═══ Document passage ═══

Saint Croix International Historic Site

Where: Calais, Red Beach/NPS

Sunday, May 27

11 am - Noon

and

2 - 3 pm

Guide: National Park Service Ranger

A National Park Service Ranger will share the story of Saint Croix Island International Historic Site, a monument to the beginning of the United States and Canada. In 1604 Pierre Dugua, Sieur de Mons, accompanied by Samuel Champlain and 77 other men, established a settlement on Saint Croix Island. Preceding Jamestown (1607) and Plymouth (1620), Pierre Dugua's outpost was one of the earliest European settlements on the North Atlantic coast of North America.

From Saint Croix Island, Samuel Champlain explored and charted the coast, including the Bay of Fundy and the Atlantic coast as far south as Cape Cod. The insights gained from the Saint Croix settlement and from further exploration formed the foundation for a more successful settlement at Port Royal, and an enduring French presence in North America that continues to the present day. While the focus of this session is local history, birding facts from this earliest settlement will also be shared.

Meet at the Saint Croix Island International Historical Site Visitor Center. From Calais drive 8 miles south on US 1 and turn left at the IHS sign. From Whiting drive 32.3 miles north on US 1 and turn right at the HIS sign; this is 3.8 miles after you pass Robbinston. 84 Saint Croix Drive, Calais, Maine 04619 Restrooms are available.

 

Moving Event - West Quoddy Head Hike, Lubec Sand Bar, Pikes Puddled

Where: Lubec

Sunday, May 27

7 - 11am

Guides: Colin Brown

Join us for an early morning coastal foray!

West Quoddy Head State Park is the easternmost point of land in the United States, and is a must-see for any visitor to the area. Carrying Place Cove Bog is considered one of the most significant peatlands in the eastern United States, and the dramatic cliffs are often some of the foggiest on the coast.

A variety of habitats exist at the Park. The Green Point path passes through low dense balsam fir and red spruce forest. The Peat Bog Trail includes a boardwalk over a 7-acre boreal peat bog that is surrounded by black spruce. Many neo-tropical migrant birds may be seen along the coastal and inland trails and the bog walk.

Permanent residents include Spruce Grouse, Gray Jay, Common Raven, Boreal Chickadee and White-winged and Red Crossbills. Some other species include Common Eider, Merlin, Yellow-bellied Flycatchers, kinglets, Swainson’s, Bicknell's, and Hermit Thrush, two dozen species of warblers, Lincoln’s Sparrows, Dark-eyed Junco, and seabirds. We may see some migrating shorebirds, though most are seen in August and September on their way south after breeding in the far north of Canada.

At the Lubec Sand Bar and Pike’s Puddle we will look for gulls and other sea birds, sea ducks, and shorebirds.

Meet at the West Quoddy Head parking lot. From CCLC, turn left onto Rte 189 heading toward Lubec. After  7.7 miles, turn right onto South Lubec Rd. Follow signs to the park, about an additional 5 miles. Meet in the upper parking lot. An outhouse is available at the trailhead.

All Day Van Excursion

Where: Trescott/Cobscook Bay Region

Sunday, May 27

7 am - 4 pm

Guide: Woody Gillies, Bill Kolodnicki

Fee: $35

This popular moving event is limited to 10 participants and fills quickly.

═══ Provided information ═══

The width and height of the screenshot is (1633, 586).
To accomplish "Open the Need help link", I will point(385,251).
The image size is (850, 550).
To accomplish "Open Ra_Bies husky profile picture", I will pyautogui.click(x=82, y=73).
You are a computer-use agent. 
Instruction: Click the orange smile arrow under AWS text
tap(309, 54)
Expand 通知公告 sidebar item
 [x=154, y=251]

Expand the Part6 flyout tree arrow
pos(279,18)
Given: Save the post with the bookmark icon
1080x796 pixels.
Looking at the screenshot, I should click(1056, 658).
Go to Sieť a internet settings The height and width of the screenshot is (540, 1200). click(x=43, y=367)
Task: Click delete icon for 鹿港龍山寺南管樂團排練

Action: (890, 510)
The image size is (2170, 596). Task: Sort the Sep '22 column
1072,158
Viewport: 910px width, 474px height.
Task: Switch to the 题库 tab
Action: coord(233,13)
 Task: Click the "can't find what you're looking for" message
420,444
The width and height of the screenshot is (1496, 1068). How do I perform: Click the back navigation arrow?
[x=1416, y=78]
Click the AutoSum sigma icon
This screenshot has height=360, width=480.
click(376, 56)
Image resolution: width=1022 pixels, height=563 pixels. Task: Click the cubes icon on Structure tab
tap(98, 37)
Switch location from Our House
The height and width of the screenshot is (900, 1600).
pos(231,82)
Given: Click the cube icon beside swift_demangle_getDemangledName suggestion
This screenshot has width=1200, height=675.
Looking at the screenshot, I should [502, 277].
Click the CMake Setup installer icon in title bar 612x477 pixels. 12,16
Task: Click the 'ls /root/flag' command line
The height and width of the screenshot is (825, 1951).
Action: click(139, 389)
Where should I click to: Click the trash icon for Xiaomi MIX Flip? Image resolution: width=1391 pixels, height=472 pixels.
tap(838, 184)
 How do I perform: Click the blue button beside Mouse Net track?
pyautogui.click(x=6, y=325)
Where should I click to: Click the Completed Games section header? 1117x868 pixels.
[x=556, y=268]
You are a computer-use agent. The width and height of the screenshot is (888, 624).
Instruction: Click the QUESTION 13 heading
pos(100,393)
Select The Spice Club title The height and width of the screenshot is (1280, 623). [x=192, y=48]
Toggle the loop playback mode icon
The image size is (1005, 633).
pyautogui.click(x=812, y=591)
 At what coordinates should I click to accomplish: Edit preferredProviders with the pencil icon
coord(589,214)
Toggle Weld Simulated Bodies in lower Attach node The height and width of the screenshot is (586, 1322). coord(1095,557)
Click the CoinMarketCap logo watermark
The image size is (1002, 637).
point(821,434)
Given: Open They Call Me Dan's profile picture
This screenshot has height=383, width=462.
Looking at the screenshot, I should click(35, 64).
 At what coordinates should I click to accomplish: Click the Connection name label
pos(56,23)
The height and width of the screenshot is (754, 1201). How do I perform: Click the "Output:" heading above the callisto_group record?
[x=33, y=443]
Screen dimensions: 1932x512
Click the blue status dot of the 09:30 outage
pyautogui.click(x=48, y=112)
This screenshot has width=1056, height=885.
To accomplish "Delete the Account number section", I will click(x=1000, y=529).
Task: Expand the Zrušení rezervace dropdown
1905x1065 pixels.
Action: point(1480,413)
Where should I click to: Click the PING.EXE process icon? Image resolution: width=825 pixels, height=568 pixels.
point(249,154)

═══

:: What you will do ::
1) Answer these questions about the event listing:
(a) In what year did Pierre Dugua establish the settlement on Saint Croix Island?
(b) How large is the boreal peat bog that the Peat Bog Trail crosses?
(c) What fee is listed for the All Day Van Excursion?
2) Summarize the event listing in three sentences.
3) Resume the event listing from the point where it stops.
The entries aren't needed for anything that follows.

:: Responses in order ::
1)
(a) 1604
(b) 7 acres
(c) $35

2) On Sunday, May 27, a National Park Service Ranger will lead sessions at Saint Croix Island International Historic Site near Calais on the 1604 French settlement there, one of the earliest European settlements on the North Atlantic coast of North America. That morning, Colin Brown will guide a coastal outing to West Quoddy Head State Park, the Lubec Sand Bar and Pike's Puddle, where resident and migrant birds, sea ducks and shorebirds may be seen. An all-day van excursion in the Trescott/Cobscook Bay region, led by Woody Gillies and Bill Kolodnicki, costs $35 and is limited to 10 participants.

3)
We will bird in five or six special habitats in the Cobscook Bay area to have the opportunity to see an inordinate variety of birds. Stops will be in spruce-fir forests, brush and pole stage timber, ocean and tidal flats, and fresh and tidal marshes—habitats for a great variety of birds from hummingbirds to Gannets.

This excursion will be at a leisurely pace to allow you to focus on new and/or favorite birds. Over the course of the day, it will be possible to see most of the birds expected to be in this area. Bring along waterproof boots and layers of clothing. Bug repellant and a refillable water bottle are recommended. Please bring a bag lunch with you, as we will be stopping for a picnic lunch sometime during the day.

Meet at CCLC Festival HQ. Restrooms will be available at some stops.

 

Bog Brook Preserve Moose Cove

Where: Trescott/Maine Coast Heritage Trust

Sunday, May 27

6:30 - 10:30 am

Guide: Kirk Gentalen

The Moose Cove area of the Maine Coast Heritage Trust’s Bog Brook Preserve is full of beauty and wildlife, especially birds. We will start this walk with a little sea watching from an open panoramic viewshed and then walk the nearby Moose Cove Trail which cuts thru a variety of habitats while affording several different views of Moose Cove and the open ocean. Alder thickets, hardwood forest dominated by maple and birch, and cedar and spruce forest will all be explored. Open canopies and vistas will provide abundant views of local birds and other wildlife.

We will hope to see sea birds, including alcids, sea ducks, Great Cormorant, warblers, vireos, and other songbirds.

Trail conditions will be mostly level with uneven stretches and a short, steep incline section to get up Moose Ridge. Make sure to wear good walking/hiking shoes, and bring water, binoculars, and a camera. Spotting scopes are also useful for the sea watch portion of this session. Kirk will have his scope available for participants. The 0.2-mile path from the parking lot to the Moose Cove scenic outlook is all-accessible.

Meet at Moose Cove parking lot. From CCLC: Turn left onto Rte 189 east toward Lubec. After 3.9 miles turn right onto Rte 191 (Dixie Rd) and proceed south. After 6.7 miles turn left onto Moose River Rd. From Cutler: Follow 191 through many twists and turns for about 7 miles, passing the Bog Brook Preserve entrance at Norse Pond Rd. 1.5 miles north of that, turn right onto Moose River Road. Drive to the parking lot at the end of Moose River Rd, staying left at the Bog Brook Rd fork. No restroom.

 

 

Pike Lands

Where: North Lubec

Sunday, May 27

6:30 - 9:30 am

Guides: Bill & Sallie Satterthwaite

This event walks two short trails on the North Lubec peninsula that include diverse habitats. The birds seen and heard will depend upon the timing of the season, but we have had good luck with common field, forest, and coastal species of the region, including warblers.

The Cove trail to Cobscook Bay is an easy half-mile out-and-back walk along apple orchard, boreal forest, salt marsh, and a shallow beach. The Huckins Beach / West Loop combined trail is a one-mile loop with somewhat challenging walking at the far end. It passes through open woodland and spruce-fir and cedar forest and loops back at the steep shore of South Bay.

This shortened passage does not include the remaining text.